* START ROWS *
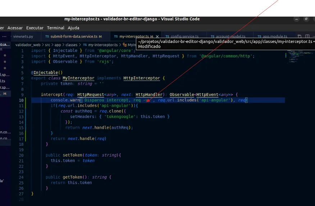Image resolution: width=315 pixels, height=206 pixels.
Task: Click the MyInterceptor class symbol icon in breadcrumbs
Action: pos(125,45)
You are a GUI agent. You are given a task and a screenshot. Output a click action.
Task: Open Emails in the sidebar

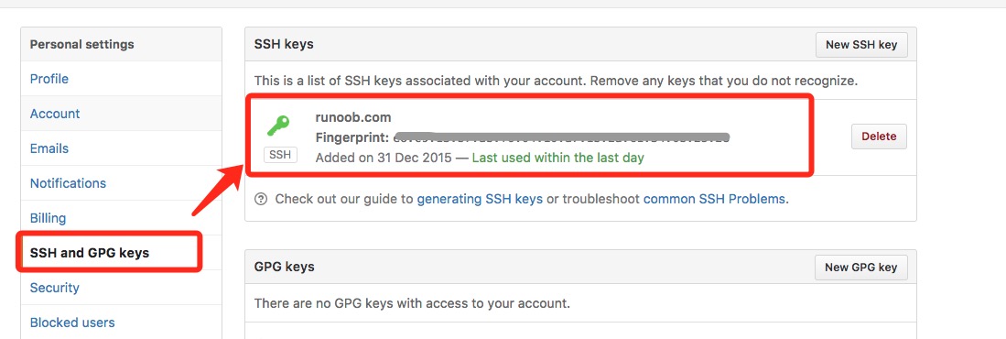[x=49, y=148]
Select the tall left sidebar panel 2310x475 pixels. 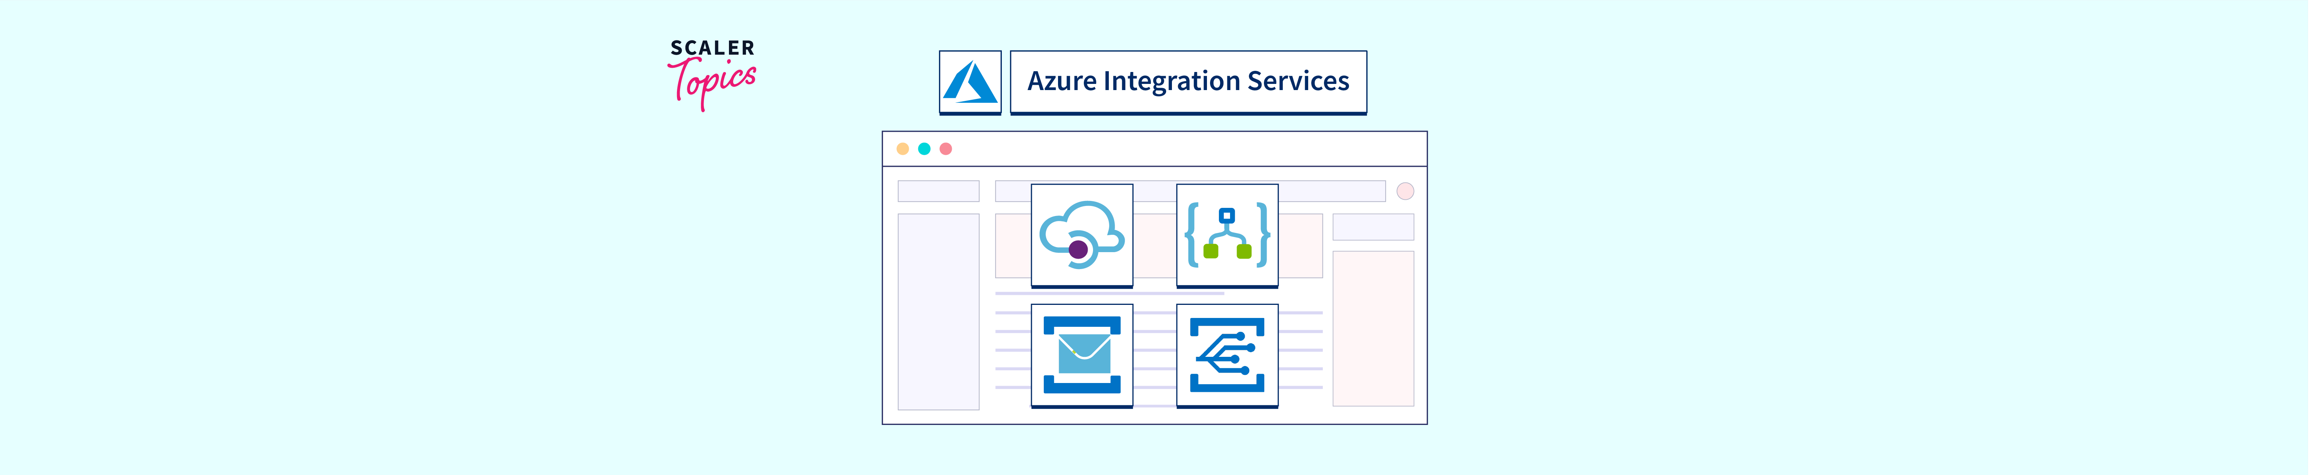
* END ROWS *
▸ **WHAT THE EXERCISE ASKS**
Reproduce every line of the material above word for word, leaving out the pictures.

▸ **SOLUTION TO THE PROBLEM**
Image resolution: width=315 pixels, height=206 pixels.
Task: Click the MyInterceptor class symbol icon in breadcrumbs
Action: pos(125,45)
You are a GUI agent. You are given a task and a screenshot. Output a click action.
Task: Open Emails in the sidebar

[x=49, y=148]
Select the tall left sidebar panel 2310x475 pixels. 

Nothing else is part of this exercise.